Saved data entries

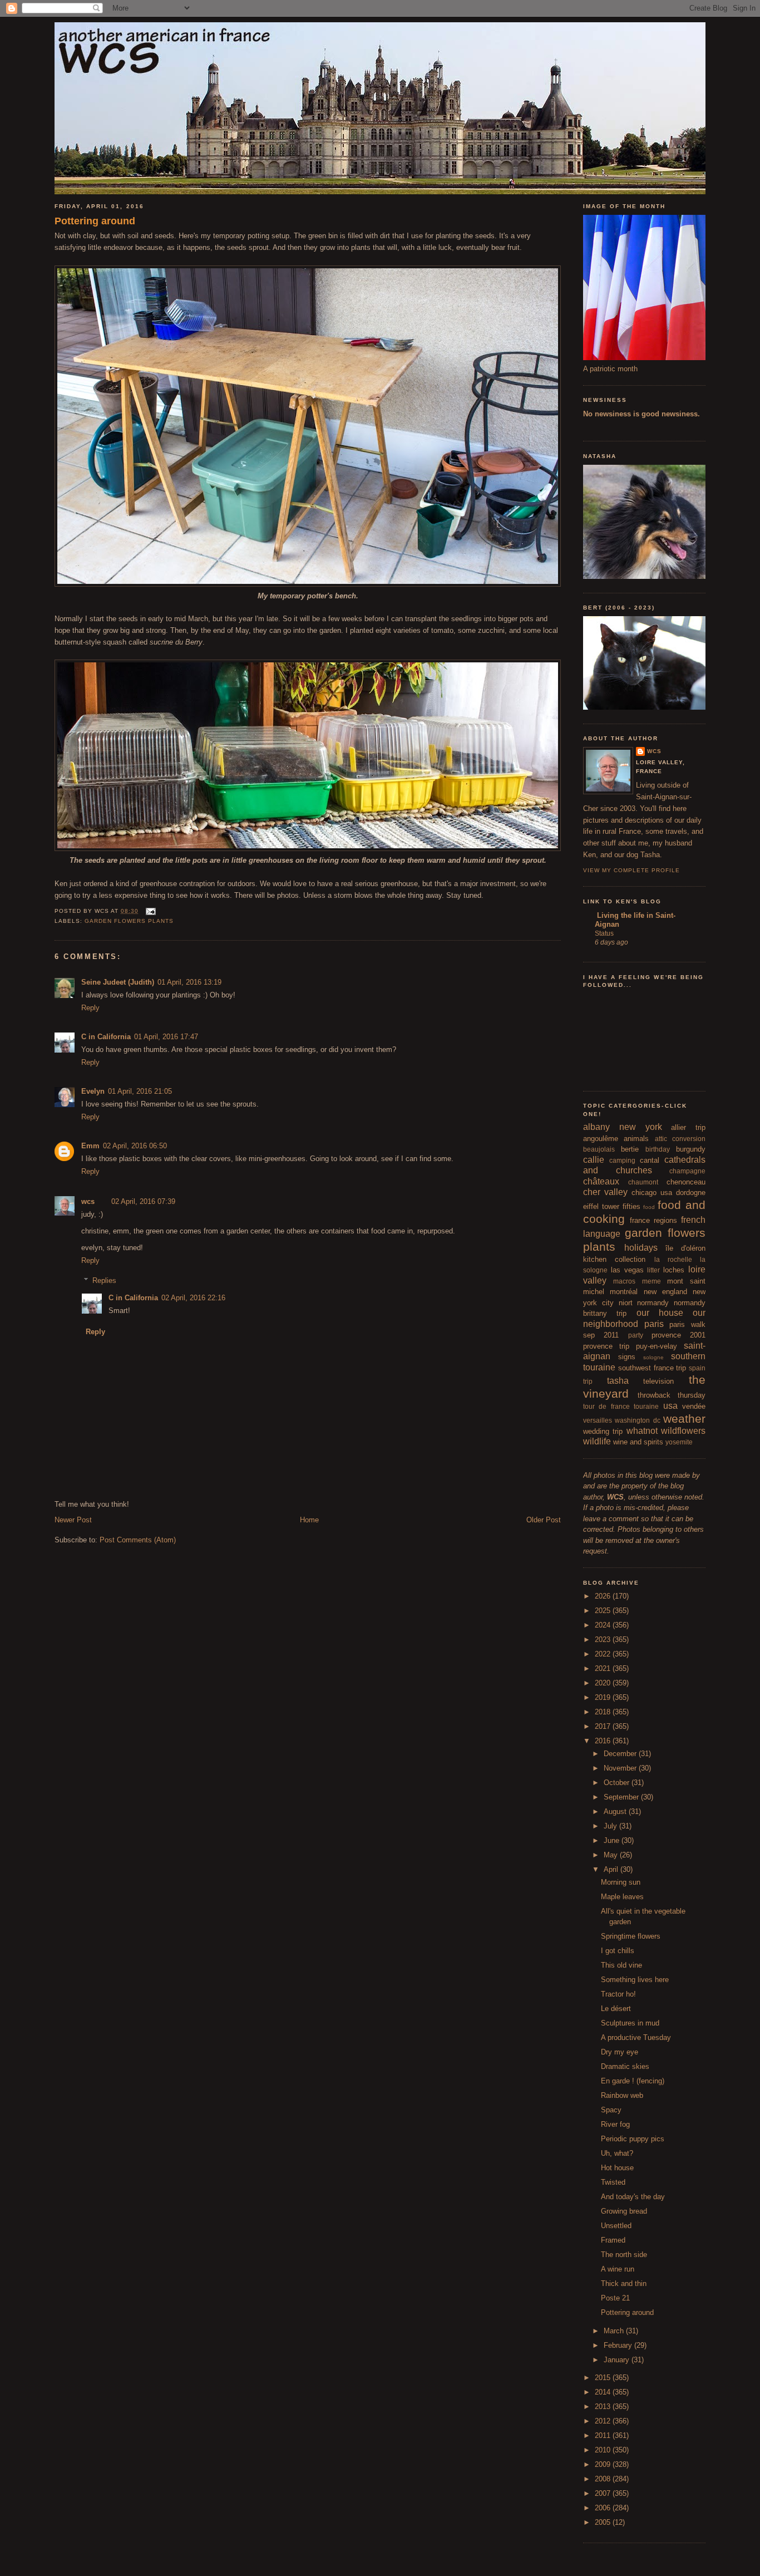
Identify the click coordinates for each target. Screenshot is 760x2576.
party (635, 1335)
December (621, 1753)
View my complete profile (631, 870)
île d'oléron (685, 1248)
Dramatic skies (625, 2066)
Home (309, 1520)
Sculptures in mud (630, 2023)
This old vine (621, 1965)
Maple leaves (622, 1896)
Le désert (616, 2008)
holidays (641, 1247)
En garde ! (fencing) (632, 2081)
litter (653, 1270)
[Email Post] (149, 911)
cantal (649, 1160)
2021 (604, 1668)
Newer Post (73, 1520)
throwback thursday (672, 1395)
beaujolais (599, 1149)
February (619, 2345)
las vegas (627, 1270)
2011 (604, 2435)
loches (673, 1270)
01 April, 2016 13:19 (189, 982)
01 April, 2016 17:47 (166, 1037)
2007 (604, 2493)
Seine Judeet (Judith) (117, 982)
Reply (90, 1008)
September (622, 1797)
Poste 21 (615, 2298)
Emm (90, 1146)
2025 (604, 1610)
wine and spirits (638, 1442)
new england (665, 1291)
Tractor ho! (618, 1994)
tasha (618, 1380)
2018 (604, 1712)
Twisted (613, 2182)
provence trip (606, 1346)
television (658, 1381)
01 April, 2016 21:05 (140, 1091)
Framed (613, 2240)
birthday (657, 1149)
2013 (604, 2406)
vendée (693, 1406)
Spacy (611, 2110)
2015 (604, 2377)
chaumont (643, 1182)
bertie (630, 1149)
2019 (604, 1697)
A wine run (617, 2269)
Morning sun (620, 1882)
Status (604, 933)
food (649, 1207)
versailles (597, 1420)
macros (624, 1281)
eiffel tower (601, 1206)
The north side (624, 2254)
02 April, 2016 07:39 (143, 1201)
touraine (646, 1406)
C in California (106, 1037)
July (611, 1826)
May (612, 1855)
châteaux (601, 1181)
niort (626, 1303)
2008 (604, 2479)
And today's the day (633, 2196)
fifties (631, 1206)
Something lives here (635, 1979)
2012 (604, 2421)
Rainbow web (622, 2095)
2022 (604, 1654)
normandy (653, 1303)
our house (659, 1313)
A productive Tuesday (636, 2037)
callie (593, 1159)
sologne (653, 1357)
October (617, 1782)
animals (636, 1138)
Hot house (617, 2168)
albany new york (622, 1127)
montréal (624, 1291)
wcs (88, 1201)
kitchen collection (614, 1259)
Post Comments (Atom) (138, 1540)
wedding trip (603, 1431)
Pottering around (95, 221)
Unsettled (616, 2225)
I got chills (617, 1950)
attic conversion (680, 1138)
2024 (604, 1625)
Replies (104, 1280)
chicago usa (651, 1192)
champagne (687, 1170)
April (612, 1869)
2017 (604, 1726)
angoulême (600, 1138)
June (612, 1840)
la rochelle (673, 1259)
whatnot (642, 1431)
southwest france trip (652, 1368)
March (615, 2331)
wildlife (597, 1441)
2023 (604, 1639)
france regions (653, 1220)
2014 (604, 2392)
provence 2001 (678, 1335)
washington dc (637, 1420)
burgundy (690, 1149)
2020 (604, 1683)
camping (622, 1160)
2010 (604, 2450)
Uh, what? (617, 2153)
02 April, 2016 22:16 (193, 1298)
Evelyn (93, 1091)
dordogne (690, 1192)
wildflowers (683, 1431)
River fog (615, 2124)
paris (654, 1324)
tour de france (606, 1406)
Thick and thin (624, 2283)
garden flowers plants (129, 921)
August (616, 1811)
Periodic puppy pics (632, 2139)
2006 (604, 2508)
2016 (604, 1741)
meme (651, 1281)
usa (670, 1405)
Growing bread (624, 2211)
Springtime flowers (630, 1936)
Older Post (543, 1520)
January (617, 2360)
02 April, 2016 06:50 (135, 1146)
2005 (604, 2522)
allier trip (688, 1127)
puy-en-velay (656, 1346)
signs (626, 1357)
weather (684, 1418)
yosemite (679, 1442)
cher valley (605, 1192)
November (621, 1768)
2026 (604, 1596)
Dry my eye (619, 2052)
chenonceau (686, 1182)
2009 (604, 2464)
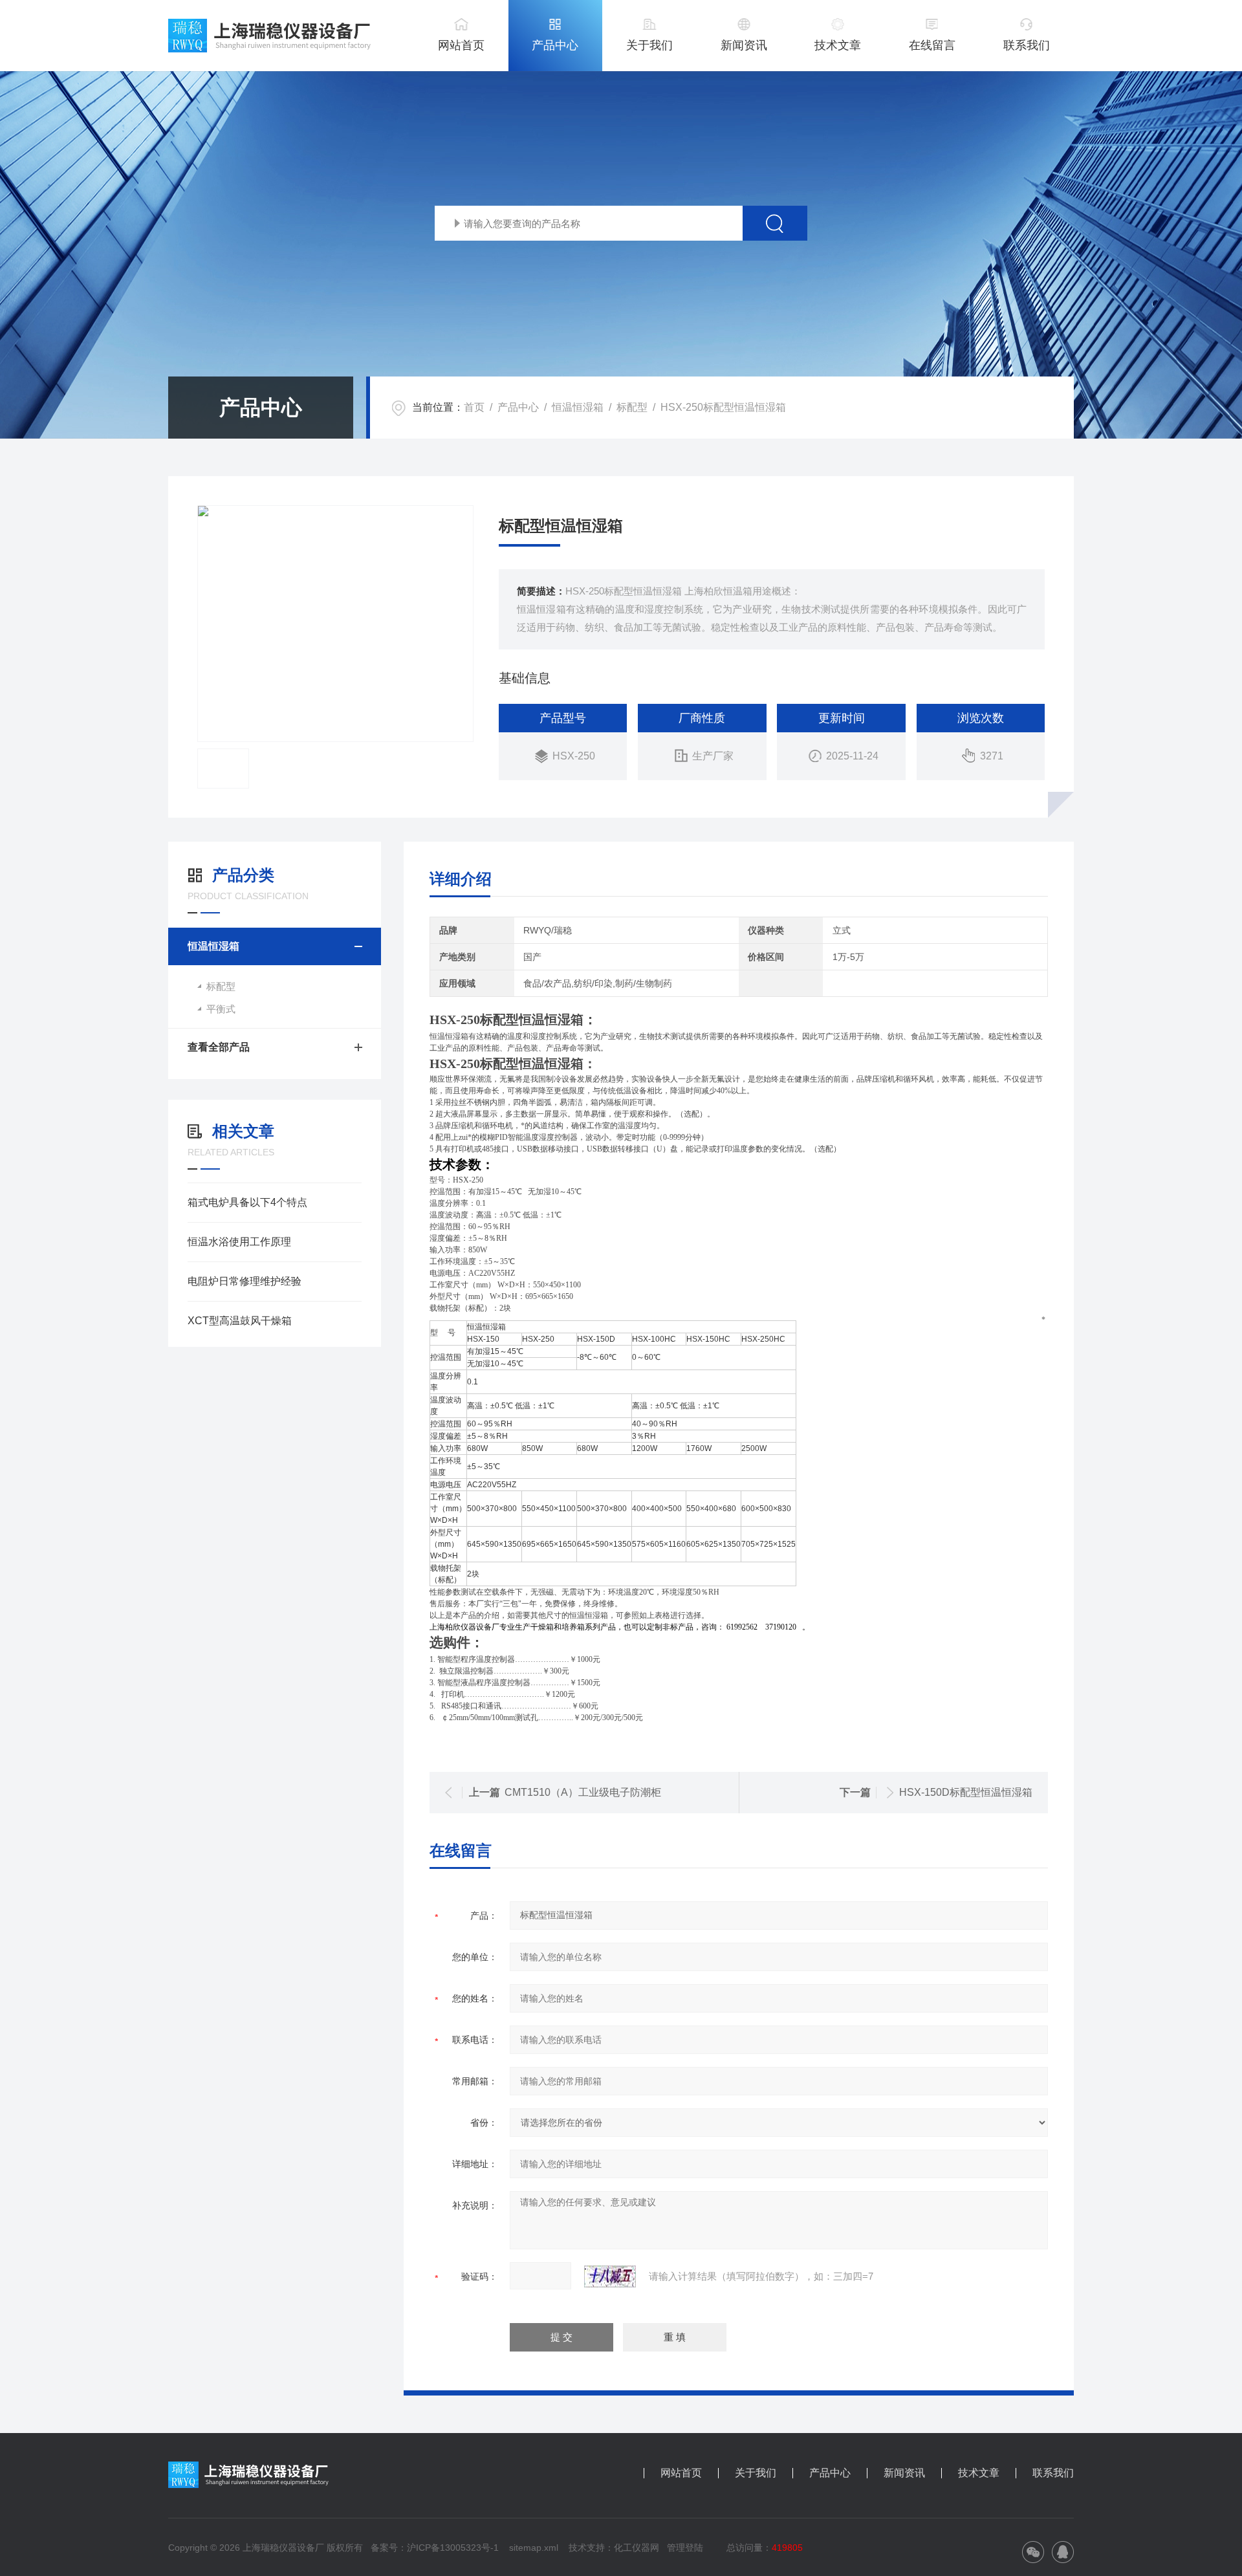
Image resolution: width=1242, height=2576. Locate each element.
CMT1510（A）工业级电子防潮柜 (583, 1792)
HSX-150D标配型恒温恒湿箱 (965, 1792)
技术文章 (837, 45)
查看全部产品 (219, 1047)
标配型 (632, 407)
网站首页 (461, 45)
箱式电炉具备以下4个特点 (247, 1202)
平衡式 (220, 1008)
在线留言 (932, 45)
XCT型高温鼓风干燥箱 (240, 1320)
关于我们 (649, 45)
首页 (474, 407)
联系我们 (1026, 45)
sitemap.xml (533, 2547)
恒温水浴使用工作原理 (239, 1241)
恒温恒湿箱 (578, 407)
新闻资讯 (744, 45)
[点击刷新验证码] (610, 2276)
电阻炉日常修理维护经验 (244, 1281)
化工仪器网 (636, 2547)
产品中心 (555, 45)
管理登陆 (685, 2547)
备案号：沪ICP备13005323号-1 (435, 2547)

* **Work order**: Output only an exact transcription of the lines above from the one with "The north side (624, 2254)" up to and including the one with "callie (593, 1159)".

* **Task result**:
The north side (624, 2254)
02 April, 2016 07:39 (143, 1201)
touraine (646, 1406)
C in California (106, 1037)
July (611, 1826)
May (612, 1855)
châteaux (601, 1181)
niort (626, 1303)
2008 (604, 2479)
And today's the day (633, 2196)
fifties (631, 1206)
Something lives here (635, 1979)
2012 (604, 2421)
Rainbow web (622, 2095)
2022 (604, 1654)
normandy (653, 1303)
our house (659, 1313)
A productive Tuesday (636, 2037)
callie (593, 1159)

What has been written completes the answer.